Specifically the Python dictionary contains the following keys: ‘left_attribute’, ‘right_attribute’, ‘left_attr_tokenizer’, ‘right_attr_tokenizer’, ‘simfunction’, ‘function’, and ‘function_source’.

For all the keys except the ‘function’ and ‘function_source’ the value will be either a valid string (if the input feature string is parsed correctly) or PARSE_EXP (if the parsing was not successful). The ‘function’ will have a valid Python function as value, and ‘function_source’ will have the Python function’s source in string format.

The created function is a self-contained function which means that the tokenizers and sim functions that it calls are bundled along with the returned function code.

Raises:
  • AssertionError – If feature_string is not of type string.
  • AssertionError – If the input tokenizers is not of type dictionary.
  • AssertionError – If the input similarity_functions is not of type dictionary.
py_entitymatching.add_feature(feature_table, feature_name, feature_dict)[source]

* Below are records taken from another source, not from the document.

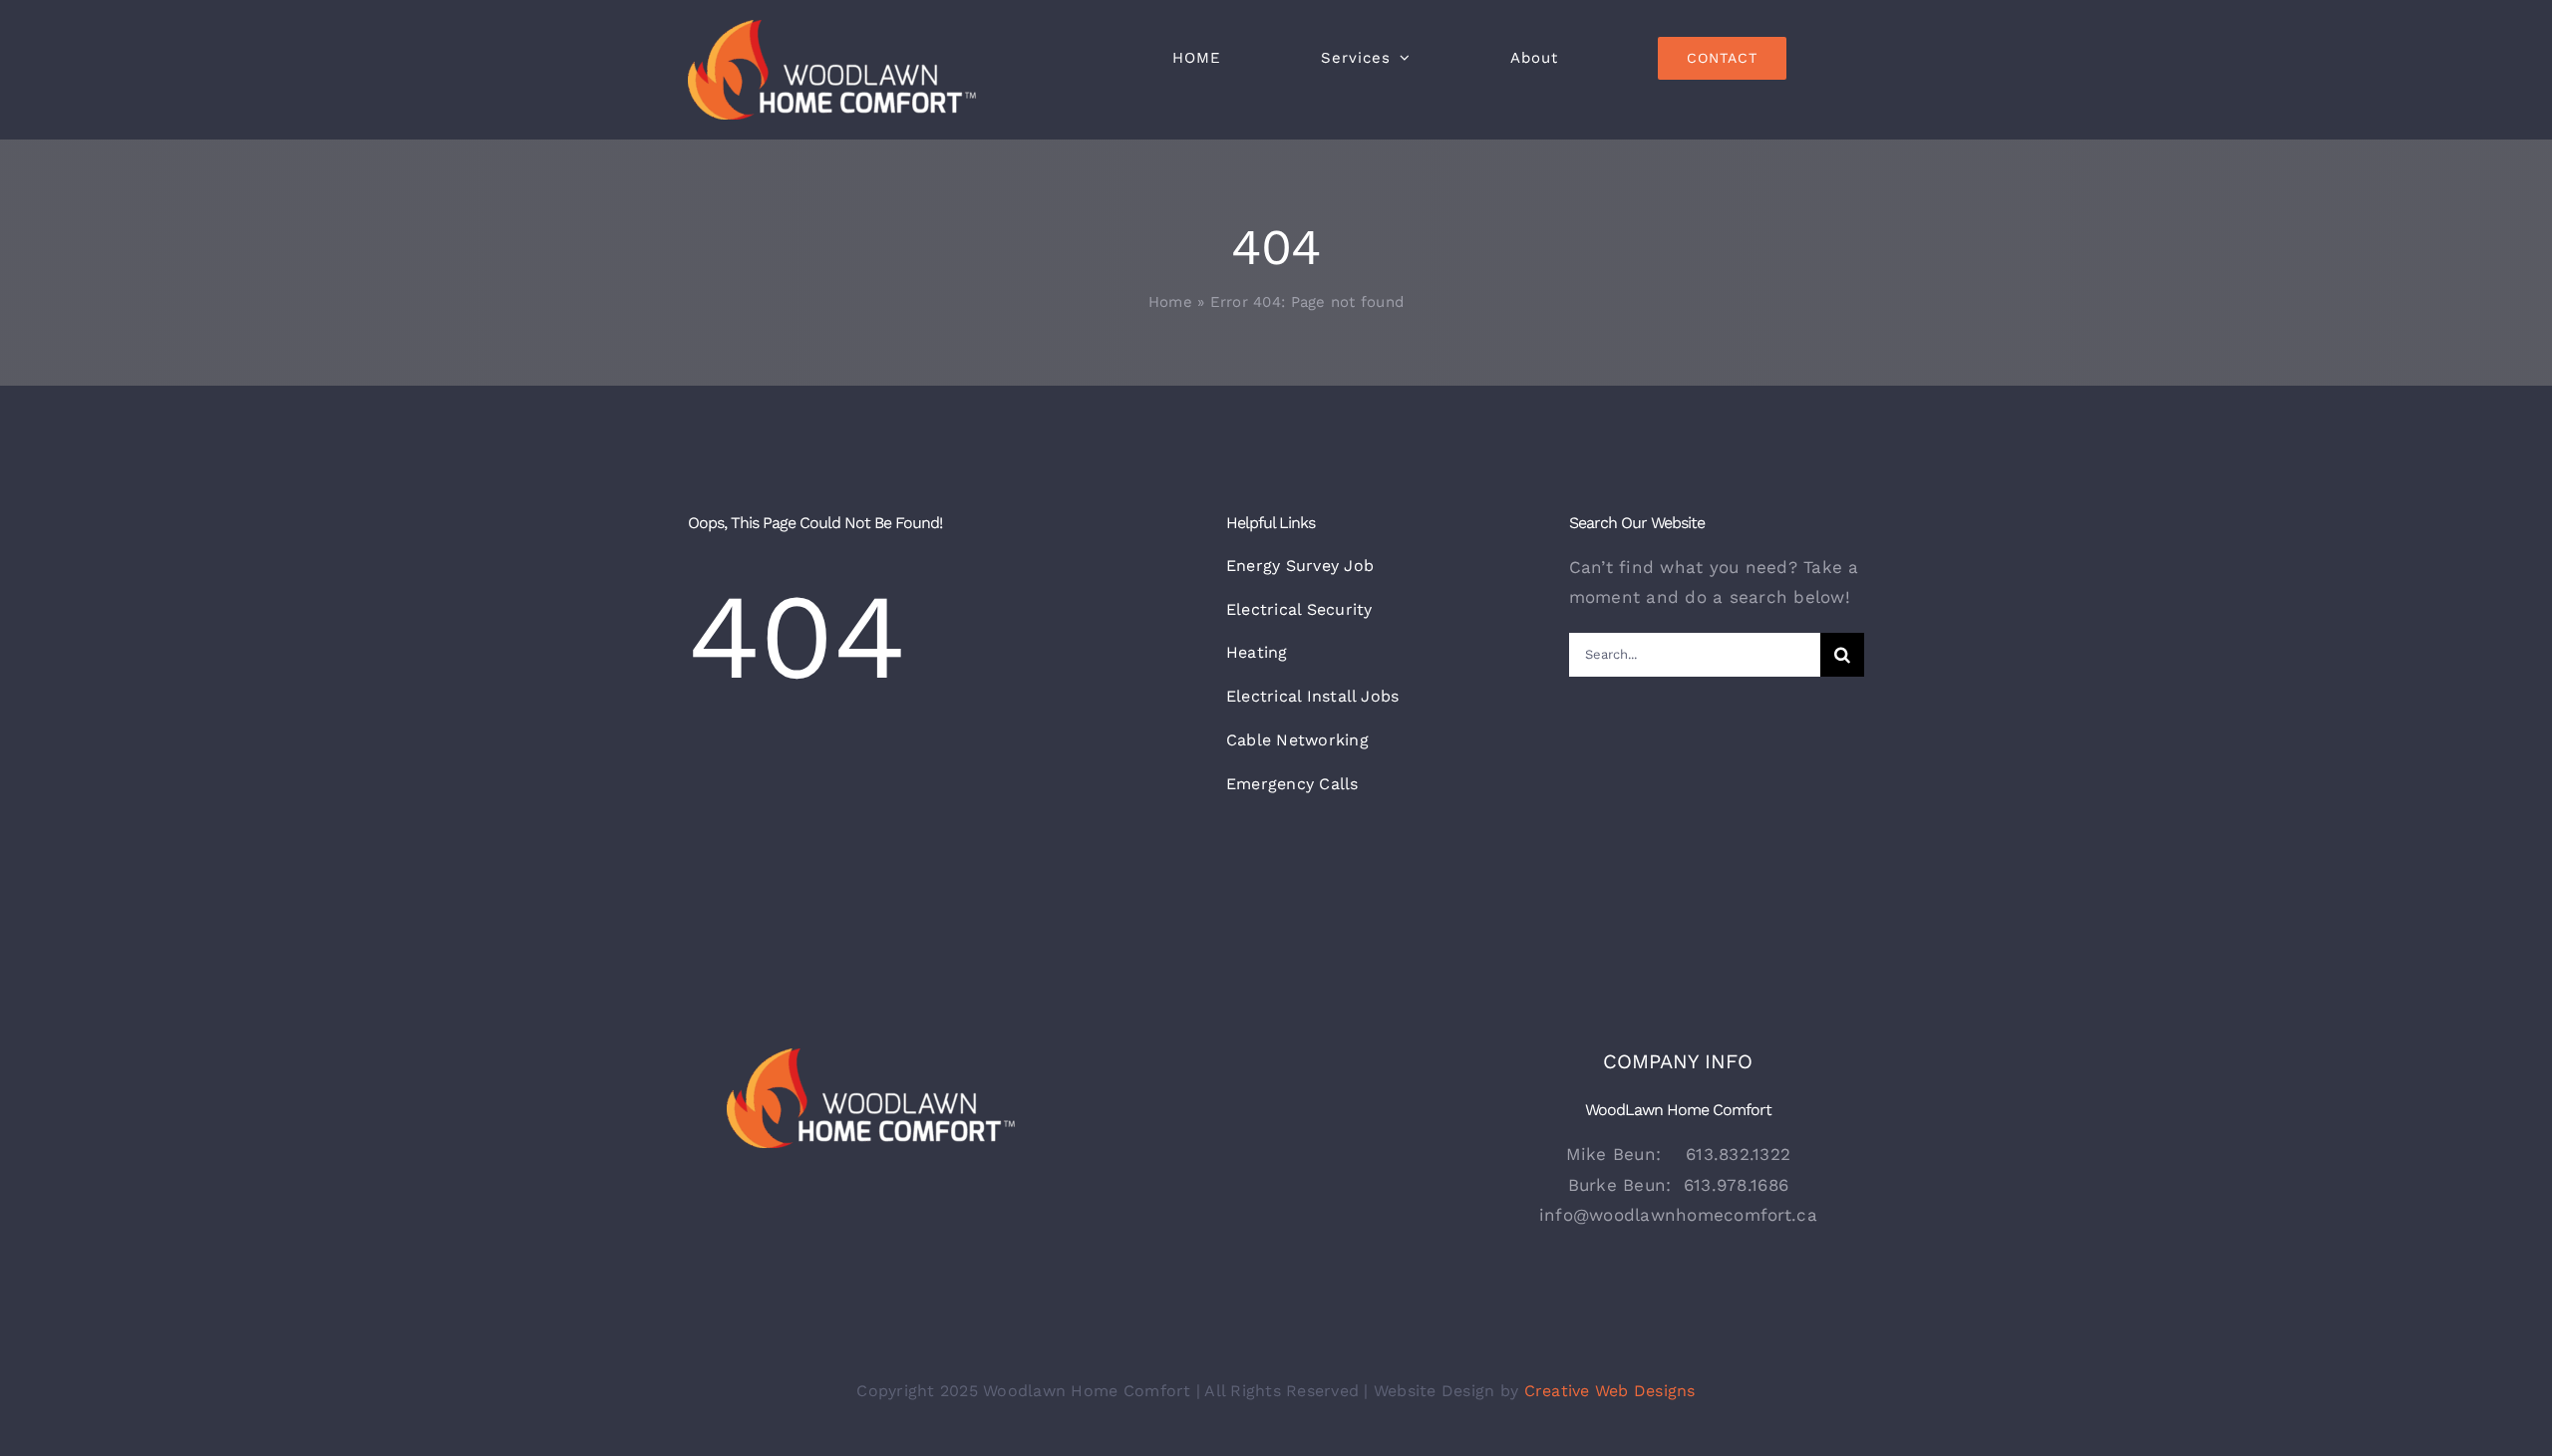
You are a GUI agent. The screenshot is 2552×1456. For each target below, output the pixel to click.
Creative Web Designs (1610, 1390)
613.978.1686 (1736, 1185)
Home (1170, 302)
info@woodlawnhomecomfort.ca (1678, 1215)
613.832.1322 (1738, 1154)
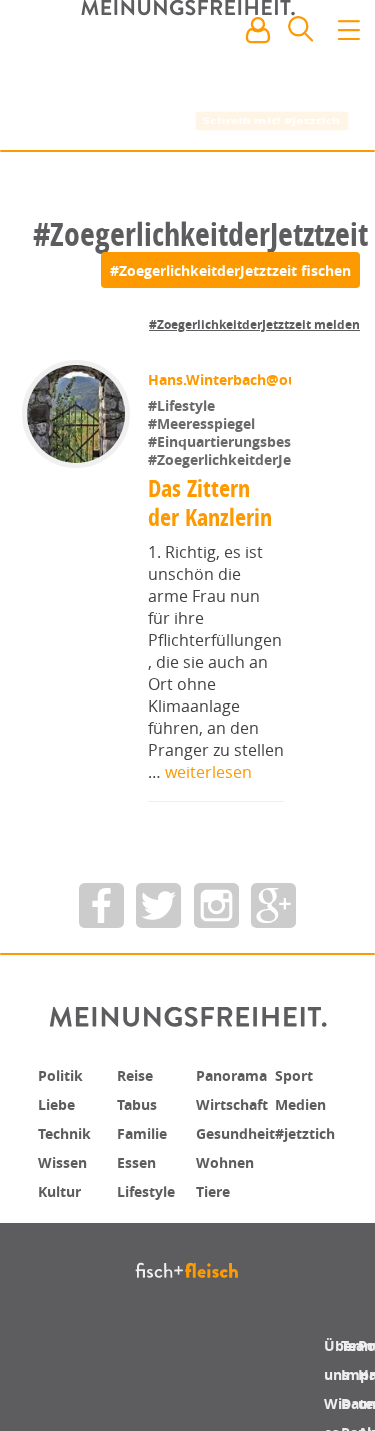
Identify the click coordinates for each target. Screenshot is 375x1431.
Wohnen (229, 1268)
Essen (139, 1268)
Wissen (66, 1268)
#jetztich (310, 1240)
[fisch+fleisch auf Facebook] (101, 1014)
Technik (69, 1240)
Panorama (238, 1184)
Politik (64, 1184)
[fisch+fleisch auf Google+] (273, 1014)
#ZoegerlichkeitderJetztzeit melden (254, 324)
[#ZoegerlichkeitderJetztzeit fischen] (230, 270)
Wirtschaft (238, 1212)
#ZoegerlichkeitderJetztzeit (241, 568)
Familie (146, 1240)
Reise (138, 1184)
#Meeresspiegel (201, 532)
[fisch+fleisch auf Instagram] (216, 1014)
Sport (296, 1184)
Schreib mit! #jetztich (272, 120)
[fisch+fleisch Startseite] (187, 78)
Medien (304, 1212)
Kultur (64, 1296)
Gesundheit (242, 1240)
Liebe (59, 1212)
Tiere (215, 1296)
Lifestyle (150, 1296)
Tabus (140, 1212)
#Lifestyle (181, 514)
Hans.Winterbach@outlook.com (258, 488)
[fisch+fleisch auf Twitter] (158, 1014)
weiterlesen (208, 881)
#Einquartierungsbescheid (238, 550)
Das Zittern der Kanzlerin (210, 611)
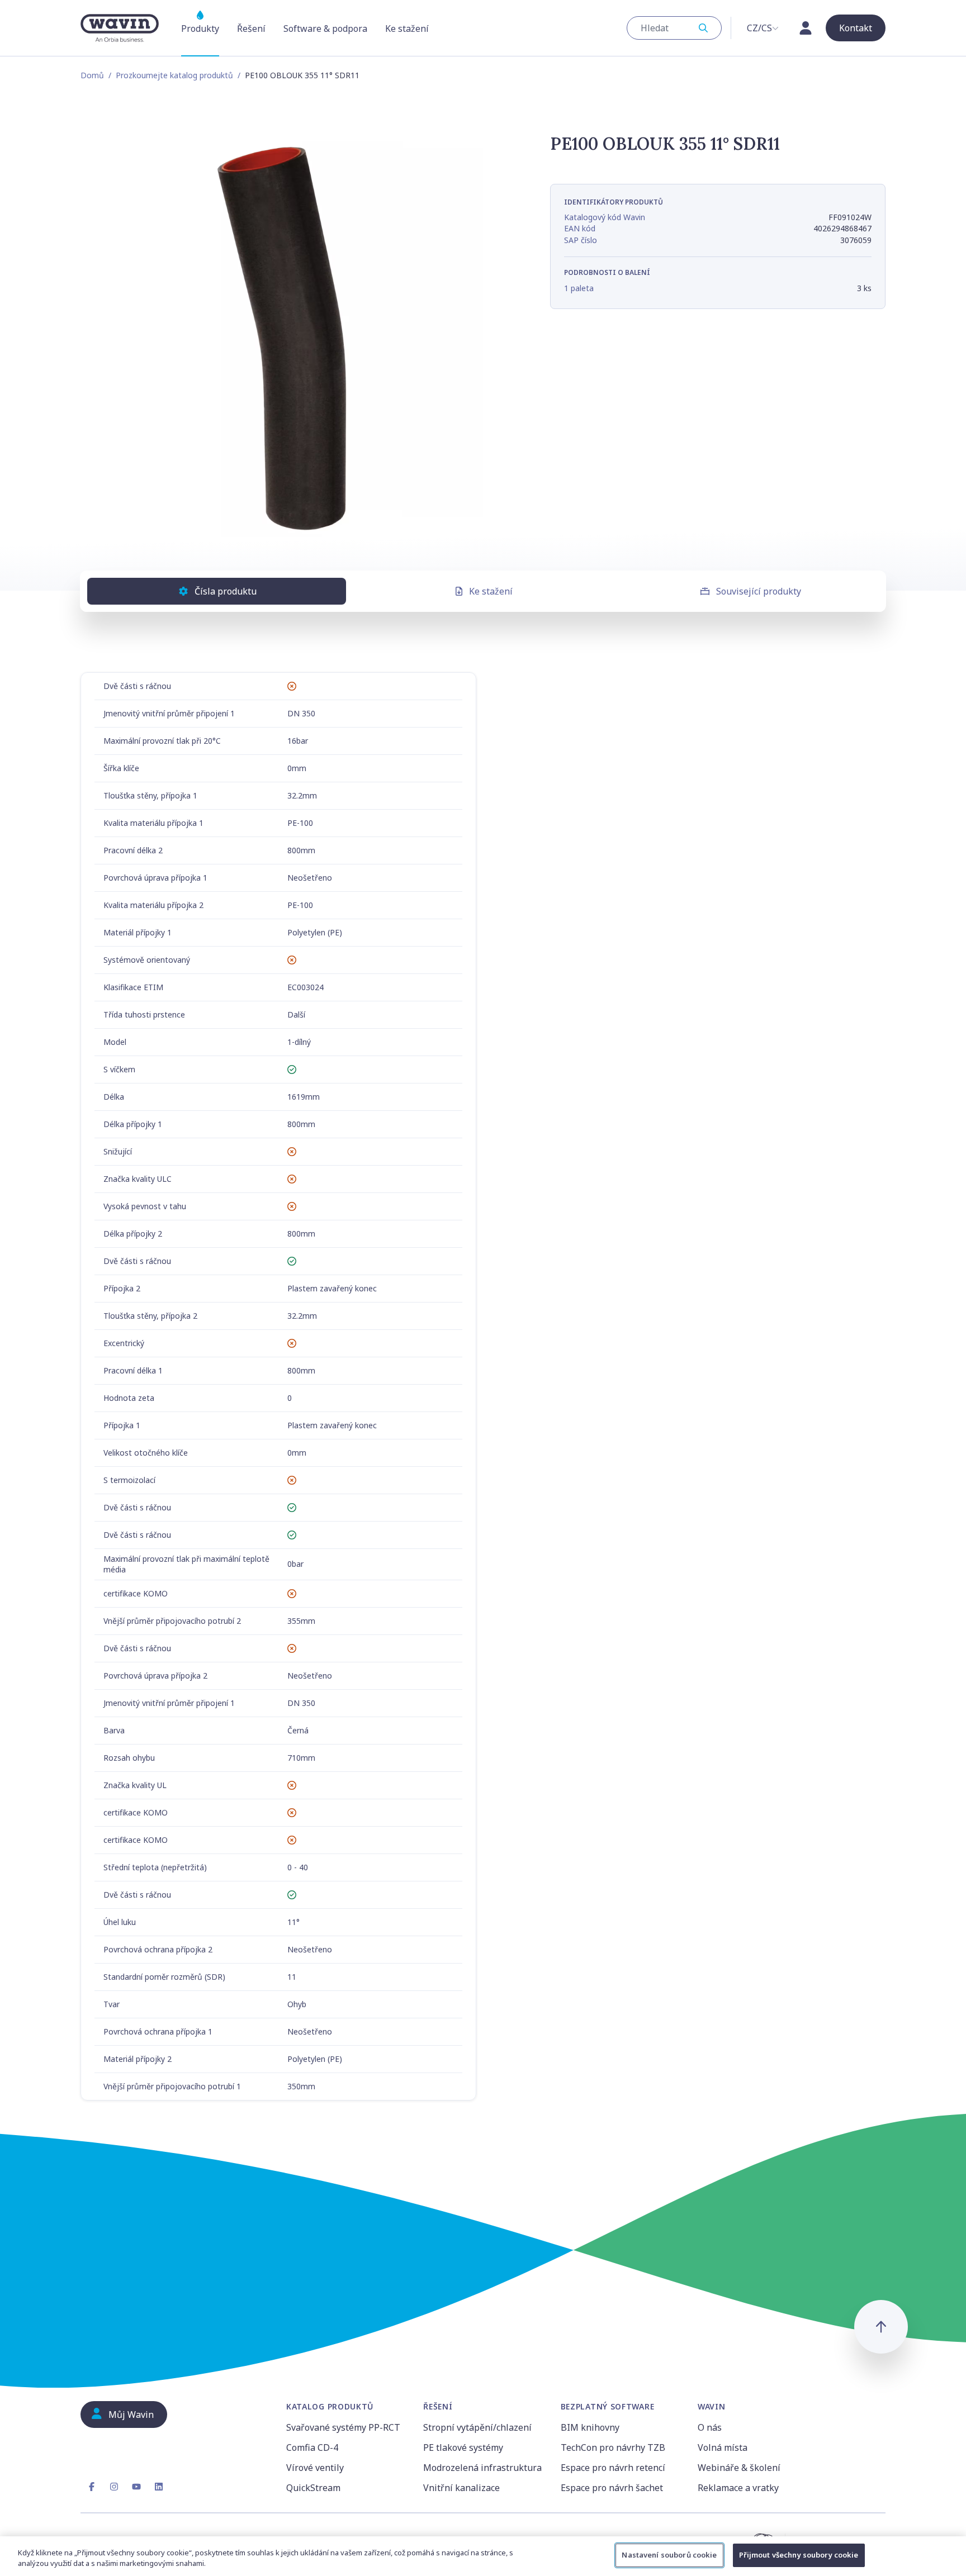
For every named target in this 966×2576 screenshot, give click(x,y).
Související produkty (758, 591)
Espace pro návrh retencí (613, 2467)
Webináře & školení (739, 2467)
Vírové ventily (315, 2467)
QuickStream (313, 2488)
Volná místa (722, 2447)
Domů (92, 75)
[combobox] (674, 28)
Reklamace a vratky (738, 2488)
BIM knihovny (590, 2427)
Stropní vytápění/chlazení (477, 2427)
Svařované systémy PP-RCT (343, 2427)
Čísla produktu (226, 591)
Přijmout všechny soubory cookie (799, 2555)
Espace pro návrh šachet (612, 2488)
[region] (483, 2556)
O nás (710, 2427)
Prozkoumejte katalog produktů (174, 75)
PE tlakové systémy (463, 2447)
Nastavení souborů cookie (669, 2555)
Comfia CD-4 (312, 2447)
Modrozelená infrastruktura (482, 2467)
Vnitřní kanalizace (461, 2488)
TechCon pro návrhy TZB (613, 2447)
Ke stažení (491, 591)
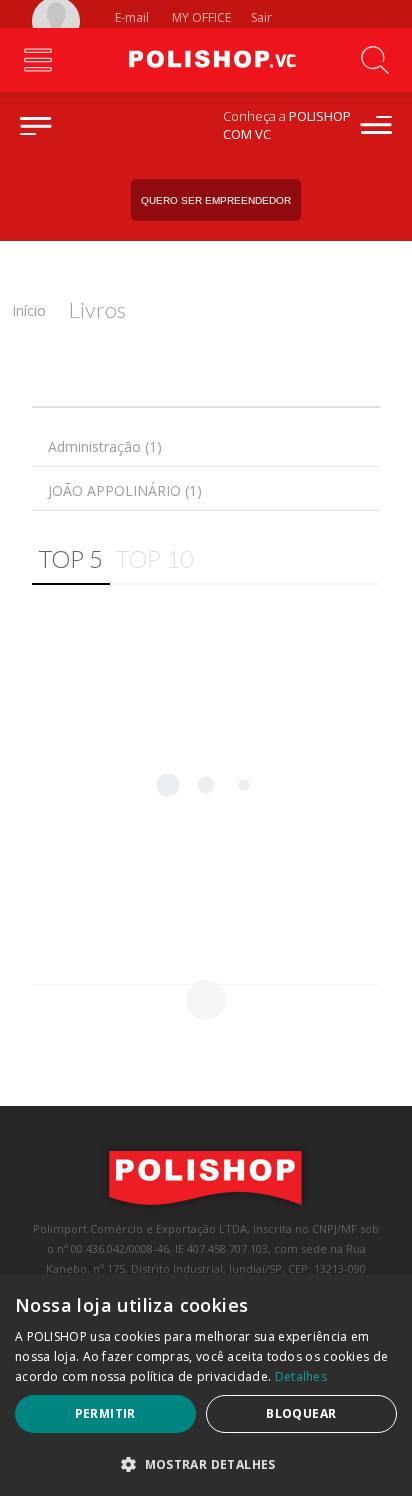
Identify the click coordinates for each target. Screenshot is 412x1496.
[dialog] (206, 1385)
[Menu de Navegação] (37, 60)
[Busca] (374, 60)
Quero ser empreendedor (216, 200)
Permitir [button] (105, 1413)
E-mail (130, 17)
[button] (206, 1463)
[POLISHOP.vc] (206, 60)
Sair (263, 17)
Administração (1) (105, 446)
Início (29, 310)
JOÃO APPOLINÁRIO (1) (125, 490)
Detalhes (301, 1376)
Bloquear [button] (301, 1413)
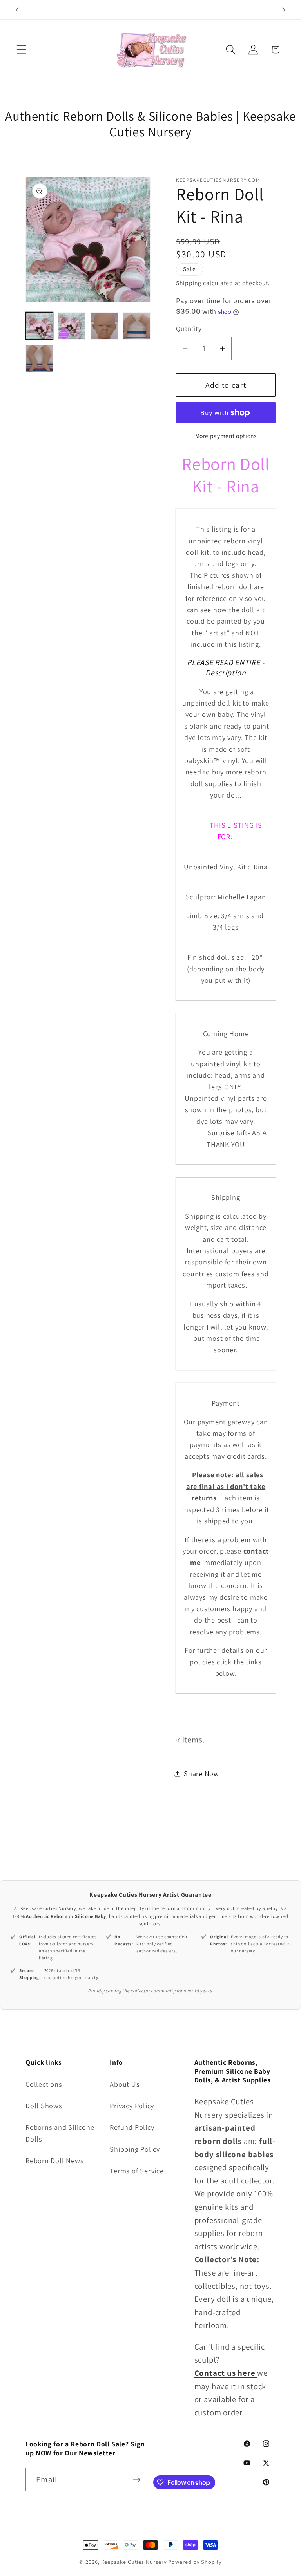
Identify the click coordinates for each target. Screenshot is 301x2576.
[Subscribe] (136, 2480)
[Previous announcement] (17, 9)
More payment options (226, 436)
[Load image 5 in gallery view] (39, 358)
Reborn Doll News (54, 2160)
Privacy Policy (132, 2105)
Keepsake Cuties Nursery (134, 2561)
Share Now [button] (201, 1773)
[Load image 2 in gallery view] (71, 326)
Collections (43, 2084)
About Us (125, 2084)
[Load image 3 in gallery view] (104, 326)
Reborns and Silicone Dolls (59, 2132)
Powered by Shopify (194, 2561)
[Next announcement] (283, 9)
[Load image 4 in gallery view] (136, 326)
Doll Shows (43, 2105)
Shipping (188, 283)
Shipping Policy (135, 2149)
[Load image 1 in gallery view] (39, 326)
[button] (21, 49)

Adds a feature to the feature table.

Specifically, this function is used in combination with get_feature_fn(). First the user creates a dictionary using get_feature_fn(), then the user uses this function to add feature_dict to the feature table.

Parameters:
  • feature_table (DataFrame) – A DataFrame containing features.
  • feature_name (string) – The name that should be given to the feature.
  • feature_dict (dictionary) – A Python dictionary, that is typically returned by executing get_feature_fn().
Returns:

A Boolean value of True is returned if the addition was successful.

Raises:
  • AssertionError – If the input feature_table is not of type pandas DataFrame.
  • AssertionError – If feature_name is not of type string.
  • AssertionError – If feature_dict is not of type Python dictionary.
  • AssertionError – If the feature_table does not have necessary columns such as ‘feature_name’, ‘left_attribute’, ‘right_attribute’, ‘left_attr_tokenizer’, ‘right_attr_tokenizer’, ‘simfunction’, ‘function’, and ‘function_source’ in the DataFrame.
  • AssertionError – If the feature_name is already present in the feature table.
py_entitymatching.add_blackbox_feature(feature_table, feature_name, feature_function)[source]

Adds a black box feature to the feature table.

Parameters:
  • feature_table (DataFrame) – The input DataFrame (typically a feature table) to which the feature must be added.
  • feature_name (string) – The name that should be given to the feature.
  • feature_function (Python function) – A Python function for the black box feature.
Returns:

A Boolean value of True is returned if the addition was successful.

Raises:
  • AssertionError – If the input feature_table is not of type DataFrame.
  • AssertionError – If the input feature_name is not of type string.
  • AssertionError – If the feature_table does not have necessary columns such as ‘feature_name’, ‘left_attribute’, ‘right_attribute’, ‘left_attr_tokenizer’, ‘right_attr_tokenizer’, ‘simfunction’, ‘function’, and ‘function_source’ in the DataFrame.
  • AssertionError – If the feature_name is already present in the feature table.